TLT AP value 0.0 for all classes

We have a custom shoe dataset with 3 classes: air_max, air_force_1, and huaraches. It is a small dataset with 152 images and labels are in the training folder, and 41 images (20%) in the testing folder. When we run TLT training on the sample YOLO notebook, all of our AP values result in 0.0.

This is our config for generating the TFRecords:

kitti_config {
  root_directory_path: "/workspace/shoe_experiment/data/training"
  image_dir_name: "image_2"
  label_dir_name: "label_2"
  image_extension: ".png"
  partition_mode: "random"
  num_partitions: 2
  val_split: 20
  num_shards: 10
}
image_directory_path: "/workspace/shoe_experiment/data/training"

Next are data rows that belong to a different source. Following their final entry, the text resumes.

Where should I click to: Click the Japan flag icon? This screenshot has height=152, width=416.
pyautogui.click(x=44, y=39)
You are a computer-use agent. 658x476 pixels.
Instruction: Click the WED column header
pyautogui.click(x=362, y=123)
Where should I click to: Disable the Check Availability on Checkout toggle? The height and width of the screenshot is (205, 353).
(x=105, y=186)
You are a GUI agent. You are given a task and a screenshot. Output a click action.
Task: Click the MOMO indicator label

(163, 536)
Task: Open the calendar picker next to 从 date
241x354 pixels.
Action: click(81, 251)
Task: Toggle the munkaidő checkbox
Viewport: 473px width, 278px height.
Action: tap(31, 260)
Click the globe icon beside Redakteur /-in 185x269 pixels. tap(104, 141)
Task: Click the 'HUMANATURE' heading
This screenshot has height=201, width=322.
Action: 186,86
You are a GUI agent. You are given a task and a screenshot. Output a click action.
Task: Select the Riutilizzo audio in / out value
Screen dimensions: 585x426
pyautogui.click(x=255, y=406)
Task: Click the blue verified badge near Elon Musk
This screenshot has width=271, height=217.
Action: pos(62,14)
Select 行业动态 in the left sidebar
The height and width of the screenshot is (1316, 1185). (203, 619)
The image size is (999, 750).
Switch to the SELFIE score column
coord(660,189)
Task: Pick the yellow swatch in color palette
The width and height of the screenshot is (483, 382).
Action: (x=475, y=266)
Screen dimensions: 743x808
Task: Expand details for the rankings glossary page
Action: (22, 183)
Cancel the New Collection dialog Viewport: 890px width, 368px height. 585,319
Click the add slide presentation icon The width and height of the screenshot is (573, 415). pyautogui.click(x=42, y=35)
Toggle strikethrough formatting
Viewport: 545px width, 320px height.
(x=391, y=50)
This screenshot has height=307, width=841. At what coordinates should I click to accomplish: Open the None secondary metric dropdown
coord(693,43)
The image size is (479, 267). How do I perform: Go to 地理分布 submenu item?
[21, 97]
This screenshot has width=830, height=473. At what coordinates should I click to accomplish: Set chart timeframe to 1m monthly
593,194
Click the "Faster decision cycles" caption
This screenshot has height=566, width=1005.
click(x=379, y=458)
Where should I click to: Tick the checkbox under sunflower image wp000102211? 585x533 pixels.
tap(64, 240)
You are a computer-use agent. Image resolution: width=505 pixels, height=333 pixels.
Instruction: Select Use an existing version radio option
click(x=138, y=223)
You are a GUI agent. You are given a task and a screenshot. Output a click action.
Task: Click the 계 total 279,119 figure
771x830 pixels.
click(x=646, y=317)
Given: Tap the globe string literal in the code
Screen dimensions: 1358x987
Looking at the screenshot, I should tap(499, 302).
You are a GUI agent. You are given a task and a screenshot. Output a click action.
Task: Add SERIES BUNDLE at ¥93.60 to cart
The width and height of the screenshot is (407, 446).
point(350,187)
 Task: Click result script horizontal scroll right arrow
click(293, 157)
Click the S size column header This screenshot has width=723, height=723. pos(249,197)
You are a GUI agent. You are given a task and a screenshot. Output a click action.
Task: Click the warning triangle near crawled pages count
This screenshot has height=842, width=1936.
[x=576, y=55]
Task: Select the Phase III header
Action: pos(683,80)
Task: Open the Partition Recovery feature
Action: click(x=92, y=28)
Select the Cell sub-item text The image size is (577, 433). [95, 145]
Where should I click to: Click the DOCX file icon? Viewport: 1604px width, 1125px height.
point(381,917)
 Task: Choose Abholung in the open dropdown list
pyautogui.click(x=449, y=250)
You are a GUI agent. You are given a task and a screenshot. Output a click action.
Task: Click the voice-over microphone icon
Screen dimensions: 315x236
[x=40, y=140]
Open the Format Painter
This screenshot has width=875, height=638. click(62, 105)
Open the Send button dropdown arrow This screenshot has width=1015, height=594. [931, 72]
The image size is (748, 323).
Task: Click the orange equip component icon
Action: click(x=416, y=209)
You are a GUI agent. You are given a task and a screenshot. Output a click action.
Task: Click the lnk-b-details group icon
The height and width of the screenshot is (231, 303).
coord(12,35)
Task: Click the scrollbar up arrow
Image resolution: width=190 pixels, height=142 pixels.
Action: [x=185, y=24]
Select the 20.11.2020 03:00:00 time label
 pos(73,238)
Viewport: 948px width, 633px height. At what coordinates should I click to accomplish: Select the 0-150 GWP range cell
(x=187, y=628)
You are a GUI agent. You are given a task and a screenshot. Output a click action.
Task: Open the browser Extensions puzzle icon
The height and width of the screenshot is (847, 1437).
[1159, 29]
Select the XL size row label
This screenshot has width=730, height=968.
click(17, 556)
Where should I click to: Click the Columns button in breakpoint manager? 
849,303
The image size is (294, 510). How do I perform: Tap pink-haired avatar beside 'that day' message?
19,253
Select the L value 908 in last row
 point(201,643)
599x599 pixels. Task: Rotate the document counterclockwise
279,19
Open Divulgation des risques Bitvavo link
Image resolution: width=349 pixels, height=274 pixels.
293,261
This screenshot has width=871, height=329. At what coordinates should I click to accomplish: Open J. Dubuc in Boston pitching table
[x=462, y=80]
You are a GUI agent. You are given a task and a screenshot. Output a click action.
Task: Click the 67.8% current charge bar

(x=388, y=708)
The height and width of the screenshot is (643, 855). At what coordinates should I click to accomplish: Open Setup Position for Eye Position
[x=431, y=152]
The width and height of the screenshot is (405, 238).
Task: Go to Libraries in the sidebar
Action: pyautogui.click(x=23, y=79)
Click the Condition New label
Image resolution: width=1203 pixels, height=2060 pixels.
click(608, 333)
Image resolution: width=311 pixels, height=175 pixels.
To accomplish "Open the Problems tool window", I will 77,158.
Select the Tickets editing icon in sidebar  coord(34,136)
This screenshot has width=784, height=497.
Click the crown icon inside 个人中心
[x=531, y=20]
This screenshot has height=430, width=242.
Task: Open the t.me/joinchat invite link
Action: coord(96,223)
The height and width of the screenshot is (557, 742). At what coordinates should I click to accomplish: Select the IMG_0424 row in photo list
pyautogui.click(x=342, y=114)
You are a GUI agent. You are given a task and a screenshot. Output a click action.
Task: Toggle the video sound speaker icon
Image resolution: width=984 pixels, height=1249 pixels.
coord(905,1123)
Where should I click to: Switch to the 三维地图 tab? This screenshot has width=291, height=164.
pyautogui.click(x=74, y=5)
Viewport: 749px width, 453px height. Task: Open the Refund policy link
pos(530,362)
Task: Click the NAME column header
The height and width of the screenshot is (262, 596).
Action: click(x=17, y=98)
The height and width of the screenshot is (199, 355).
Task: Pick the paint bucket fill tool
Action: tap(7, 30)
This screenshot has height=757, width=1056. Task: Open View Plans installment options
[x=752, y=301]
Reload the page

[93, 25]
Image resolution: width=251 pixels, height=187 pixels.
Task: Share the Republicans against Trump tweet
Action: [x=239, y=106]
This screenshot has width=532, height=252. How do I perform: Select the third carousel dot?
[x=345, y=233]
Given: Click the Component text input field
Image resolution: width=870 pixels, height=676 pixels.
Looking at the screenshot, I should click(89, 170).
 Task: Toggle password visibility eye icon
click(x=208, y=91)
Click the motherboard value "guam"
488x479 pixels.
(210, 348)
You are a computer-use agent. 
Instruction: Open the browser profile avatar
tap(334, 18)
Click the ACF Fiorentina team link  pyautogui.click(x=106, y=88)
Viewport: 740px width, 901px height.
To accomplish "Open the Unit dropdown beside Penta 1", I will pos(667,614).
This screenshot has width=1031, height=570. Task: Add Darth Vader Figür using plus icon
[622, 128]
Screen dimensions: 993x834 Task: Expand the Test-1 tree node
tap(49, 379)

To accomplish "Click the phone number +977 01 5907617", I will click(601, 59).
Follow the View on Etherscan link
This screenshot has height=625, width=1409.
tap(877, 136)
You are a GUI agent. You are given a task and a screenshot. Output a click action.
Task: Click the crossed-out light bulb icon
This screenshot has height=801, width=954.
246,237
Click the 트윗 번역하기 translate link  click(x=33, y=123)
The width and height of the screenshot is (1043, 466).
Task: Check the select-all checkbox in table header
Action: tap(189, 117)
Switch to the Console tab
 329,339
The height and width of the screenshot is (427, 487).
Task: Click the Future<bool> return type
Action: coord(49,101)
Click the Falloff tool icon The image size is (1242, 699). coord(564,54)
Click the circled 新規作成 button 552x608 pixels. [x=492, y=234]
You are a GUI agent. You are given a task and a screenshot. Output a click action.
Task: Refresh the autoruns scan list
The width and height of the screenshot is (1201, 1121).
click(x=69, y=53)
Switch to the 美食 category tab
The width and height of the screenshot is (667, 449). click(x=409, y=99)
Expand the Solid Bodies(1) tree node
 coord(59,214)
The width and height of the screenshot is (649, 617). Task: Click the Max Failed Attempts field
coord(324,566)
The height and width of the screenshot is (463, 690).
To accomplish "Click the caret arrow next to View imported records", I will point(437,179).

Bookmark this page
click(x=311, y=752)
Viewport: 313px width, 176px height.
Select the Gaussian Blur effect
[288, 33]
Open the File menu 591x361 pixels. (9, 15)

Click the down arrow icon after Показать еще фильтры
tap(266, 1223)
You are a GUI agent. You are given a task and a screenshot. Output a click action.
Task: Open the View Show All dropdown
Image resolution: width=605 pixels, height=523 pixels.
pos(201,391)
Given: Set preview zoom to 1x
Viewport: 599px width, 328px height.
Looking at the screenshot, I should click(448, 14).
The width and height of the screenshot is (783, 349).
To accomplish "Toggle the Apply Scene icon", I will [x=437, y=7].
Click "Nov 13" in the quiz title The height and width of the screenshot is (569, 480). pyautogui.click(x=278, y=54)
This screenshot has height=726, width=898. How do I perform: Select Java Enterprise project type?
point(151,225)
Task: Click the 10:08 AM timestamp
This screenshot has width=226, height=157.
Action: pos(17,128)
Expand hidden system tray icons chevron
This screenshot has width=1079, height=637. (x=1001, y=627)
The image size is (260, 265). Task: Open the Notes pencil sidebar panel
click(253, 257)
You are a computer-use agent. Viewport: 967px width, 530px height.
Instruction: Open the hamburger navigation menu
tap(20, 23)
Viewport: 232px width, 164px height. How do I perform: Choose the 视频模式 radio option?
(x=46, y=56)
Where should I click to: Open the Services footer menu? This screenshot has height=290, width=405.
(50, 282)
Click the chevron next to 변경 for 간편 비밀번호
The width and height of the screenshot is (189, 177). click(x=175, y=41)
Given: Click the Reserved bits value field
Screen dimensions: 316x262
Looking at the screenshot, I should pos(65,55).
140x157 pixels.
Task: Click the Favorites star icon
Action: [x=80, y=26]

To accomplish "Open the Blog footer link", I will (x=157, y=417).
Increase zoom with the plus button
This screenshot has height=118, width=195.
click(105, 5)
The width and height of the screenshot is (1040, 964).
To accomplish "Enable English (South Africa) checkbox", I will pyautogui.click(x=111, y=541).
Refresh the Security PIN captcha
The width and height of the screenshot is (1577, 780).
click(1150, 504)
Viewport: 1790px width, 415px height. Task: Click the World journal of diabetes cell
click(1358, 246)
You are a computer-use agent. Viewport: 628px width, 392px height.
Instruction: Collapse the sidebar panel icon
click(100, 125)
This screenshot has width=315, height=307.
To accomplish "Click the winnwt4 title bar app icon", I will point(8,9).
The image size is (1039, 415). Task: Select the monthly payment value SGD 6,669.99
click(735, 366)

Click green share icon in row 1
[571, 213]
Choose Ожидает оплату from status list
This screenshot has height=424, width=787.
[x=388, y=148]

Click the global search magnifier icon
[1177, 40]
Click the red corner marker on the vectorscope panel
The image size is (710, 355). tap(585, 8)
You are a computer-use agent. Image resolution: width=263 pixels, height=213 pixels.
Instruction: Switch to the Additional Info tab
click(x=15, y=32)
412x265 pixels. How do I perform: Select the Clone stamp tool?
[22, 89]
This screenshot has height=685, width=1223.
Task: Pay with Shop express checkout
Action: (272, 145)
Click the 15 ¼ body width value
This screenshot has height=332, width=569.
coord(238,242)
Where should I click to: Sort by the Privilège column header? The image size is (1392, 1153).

And these are our training specs:

    random_seed: 42
    yolo_config {
      big_anchor_shape: "[(114.94, 60.67), (159.06, 114.59), (297.59, 176.38)]"
      mid_anchor_shape: "[(42.99, 31.91), (79.57, 31.75), (56.80, 56.93)]"
      small_anchor_shape: "[(15.60, 13.88), (30.25, 20.25), (20.67, 49.63)]"
      matching_neutral_box_iou: 0.5

      arch: "darknet"
      nlayers: 19
      arch_conv_blocks: 2

      loss_loc_weight: 0.75
      loss_neg_obj_weights: 200.0
      loss_class_weights: 1.0

      freeze_blocks: 0
      freeze_bn: false
    }
    training_config {
      batch_size_per_gpu: 16
      num_epochs: 80
      enable_qat: false
      learning_rate {
      soft_start_annealing_schedule {
        min_learning_rate: 1e-8
        max_learning_rate: 1e-2
        soft_start: 0.1
        annealing: 0.8
        }
      }
      regularizer {
        type: L1
        weight: 5e-5
      }
    }
    eval_config {
      validation_period_during_training: 10
      average_precision_mode: SAMPLE
      batch_size: 16
      matching_iou_threshold: 0.5
    }
    nms_config {
      confidence_threshold: 0.01
      clustering_iou_threshold: 0.6
      top_k: 200
    }
    augmentation_config {
      preprocessing {
        output_image_width: 1248
        output_image_height: 384
        output_image_channel: 3
        crop_right: 1248
        crop_bottom: 384
        min_bbox_width: 1.0
        min_bbox_height: 1.0
      }
      spatial_augmentation {
        hflip_probability: 0.5
        vflip_probability: 0.0
        zoom_min: 0.7
        zoom_max: 1.8
        translate_max_x: 8.0
        translate_max_y: 8.0
      }
      color_augmentation {
        hue_rotation_max: 25.0
        saturation_shift_max: 0.20000000298
        contrast_scale_max: 0.10000000149
        contrast_center: 0.5
      }
    }
    dataset_config {
      data_sources: {
        tfrecords_path: "/workspace/shoe_experiment/data/tfrecords/kitti_trainval/kitti_trainval*"
        image_directory_path: "/workspace/shoe_experiment/data/training"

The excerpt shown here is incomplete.